Springtime: Where I Crush the Souls Of Girl Scouts
According to the National Action Against Obesity the girl scouts who peddle cookies each spring get 40 to 60 cents from each box sold. Roughly ten percent of each sale. Ask any mother whose living room has been taken over by boxes of cookies, any father who’s had to drag their daughter into work with a cookie order form, if that’s worth it. The Girl Scouts of America assert that 12% to 17% of each sale goes to the troop. At $4 a box that’s between 48 cents and 68 cents per box sold.
I know that looks impressive until you scroll down and see this.
I love Girl Scouts. My Mother was a Girl Scout, her Mother was the Troop Leader, but the Girl Scouts have been setting a terrible precedent. They’re asking young girls and their mothers to endlessly solicit from friends and family without adequately compensating them.

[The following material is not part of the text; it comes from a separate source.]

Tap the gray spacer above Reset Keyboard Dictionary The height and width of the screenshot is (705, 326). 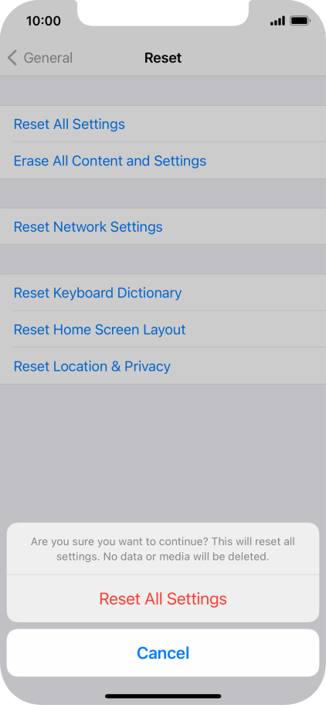click(x=163, y=259)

If we’re raising our girls to be strong, let’s also raise them to be clever capitalists.
Okay Jessica, but what does this have to do with a sustainable lifestyle?

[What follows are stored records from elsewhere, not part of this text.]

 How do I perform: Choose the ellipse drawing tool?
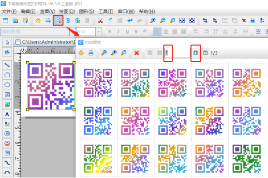[7, 84]
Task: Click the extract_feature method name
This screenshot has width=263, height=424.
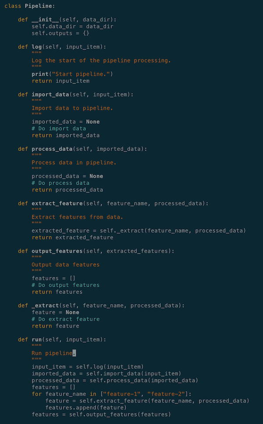Action: pos(57,203)
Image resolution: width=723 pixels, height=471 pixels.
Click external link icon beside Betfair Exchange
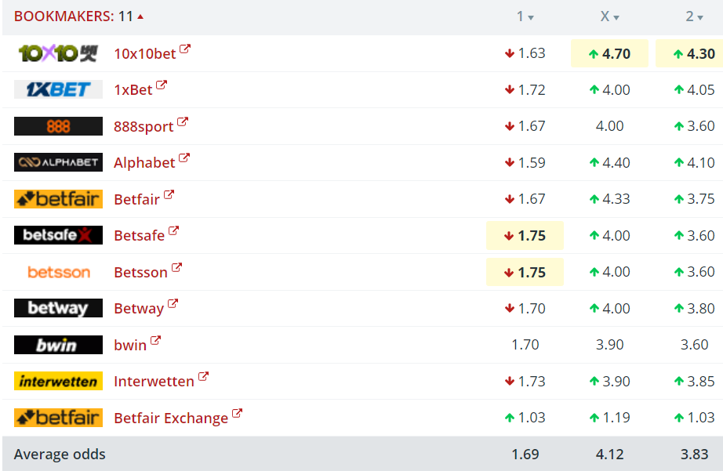click(x=238, y=414)
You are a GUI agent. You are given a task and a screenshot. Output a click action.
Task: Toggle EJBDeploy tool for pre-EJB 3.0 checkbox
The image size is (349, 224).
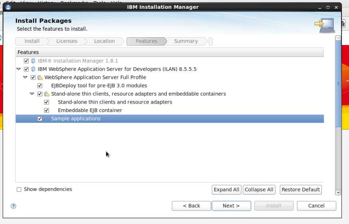coord(40,86)
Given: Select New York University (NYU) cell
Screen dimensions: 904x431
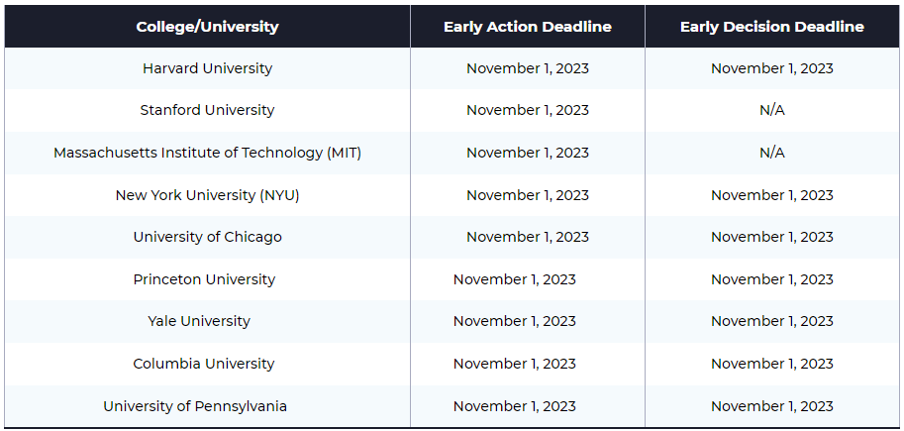Looking at the screenshot, I should 207,195.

Glad you asked. According the Girl Scouts of America each and every cookie variety contains partially hydrogenated oils. If you are unfamiliar with the risk associated with partially hydrogenated oils please read one of these:
Further, and most infuriating is this snippet from their website:
Q: Are any preservatives used in Girl Scout Cookies?
A: No. Girl Scout Cookies do not contain preservatives. They are all made with pure vegetable shortening, are kosher, and freeze well to extend their shelf life.
I present to you a Girl Scout cookie nutritional label.
The partially hydrogenated soybean and/or cottonseed oil is enhanced with TBHQ for freshness.
What is TBHQ?
If TBHQ adds freshness, isn’t that by definition a preservative?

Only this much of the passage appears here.